*DATA FOR PROCESSING*:
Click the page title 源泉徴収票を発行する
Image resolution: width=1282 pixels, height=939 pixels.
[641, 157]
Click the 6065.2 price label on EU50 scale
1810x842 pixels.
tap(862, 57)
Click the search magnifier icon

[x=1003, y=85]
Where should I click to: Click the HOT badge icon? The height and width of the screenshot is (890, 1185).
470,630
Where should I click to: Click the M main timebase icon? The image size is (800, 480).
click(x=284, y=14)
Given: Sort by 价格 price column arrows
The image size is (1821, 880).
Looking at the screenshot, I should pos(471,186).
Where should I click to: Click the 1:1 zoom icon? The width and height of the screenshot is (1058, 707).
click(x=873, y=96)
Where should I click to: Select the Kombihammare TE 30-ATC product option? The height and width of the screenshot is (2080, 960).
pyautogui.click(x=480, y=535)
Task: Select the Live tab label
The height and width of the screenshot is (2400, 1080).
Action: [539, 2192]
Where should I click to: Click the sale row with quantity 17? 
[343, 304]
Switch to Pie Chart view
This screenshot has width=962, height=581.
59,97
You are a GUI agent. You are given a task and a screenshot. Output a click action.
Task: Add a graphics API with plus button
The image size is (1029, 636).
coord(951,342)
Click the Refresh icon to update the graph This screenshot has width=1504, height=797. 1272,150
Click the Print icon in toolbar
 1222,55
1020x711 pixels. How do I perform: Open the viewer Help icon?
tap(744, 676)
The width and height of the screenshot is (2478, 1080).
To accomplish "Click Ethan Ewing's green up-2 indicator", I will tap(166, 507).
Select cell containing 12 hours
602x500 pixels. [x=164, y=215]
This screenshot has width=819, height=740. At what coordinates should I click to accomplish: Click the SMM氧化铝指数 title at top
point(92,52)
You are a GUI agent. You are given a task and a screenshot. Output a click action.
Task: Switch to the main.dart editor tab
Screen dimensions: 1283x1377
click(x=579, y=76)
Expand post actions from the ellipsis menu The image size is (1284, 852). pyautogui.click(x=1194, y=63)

*PROBLEM DETAILS*: Please rewrite the listing above, replacing each "image size" with "frame size" and leaving everything else unchanged.

*TASK SOLUTION*:
Click the page title 源泉徴収票を発行する
Image resolution: width=1282 pixels, height=939 pixels.
[641, 157]
Click the 6065.2 price label on EU50 scale
1810x842 pixels.
tap(862, 57)
Click the search magnifier icon

[x=1003, y=85]
Where should I click to: Click the HOT badge icon? The height and width of the screenshot is (890, 1185).
470,630
Where should I click to: Click the M main timebase icon? The frame size is (800, 480).
click(x=284, y=14)
Given: Sort by 价格 price column arrows
The frame size is (1821, 880).
Looking at the screenshot, I should pos(471,186).
Where should I click to: Click the 1:1 zoom icon? The width and height of the screenshot is (1058, 707).
click(x=873, y=96)
Where should I click to: Select the Kombihammare TE 30-ATC product option? The height and width of the screenshot is (2080, 960).
pyautogui.click(x=480, y=535)
Task: Select the Live tab label
The height and width of the screenshot is (2400, 1080).
Action: [539, 2192]
Where should I click to: Click the sale row with quantity 17? 
[343, 304]
Switch to Pie Chart view
This screenshot has width=962, height=581.
59,97
You are a GUI agent. You are given a task and a screenshot. Output a click action.
Task: Add a graphics API with plus button
The frame size is (1029, 636).
coord(951,342)
Click the Refresh icon to update the graph This screenshot has width=1504, height=797. 1272,150
Click the Print icon in toolbar
 1222,55
1020x711 pixels. How do I perform: Open the viewer Help icon?
tap(744, 676)
The width and height of the screenshot is (2478, 1080).
To accomplish "Click Ethan Ewing's green up-2 indicator", I will tap(166, 507).
Select cell containing 12 hours
602x500 pixels. [x=164, y=215]
This screenshot has width=819, height=740. At what coordinates should I click to accomplish: Click the SMM氧化铝指数 title at top
point(92,52)
You are a GUI agent. You are given a task and a screenshot. Output a click action.
Task: Switch to the main.dart editor tab
Screen dimensions: 1283x1377
click(x=579, y=76)
Expand post actions from the ellipsis menu The frame size is (1284, 852). pyautogui.click(x=1194, y=63)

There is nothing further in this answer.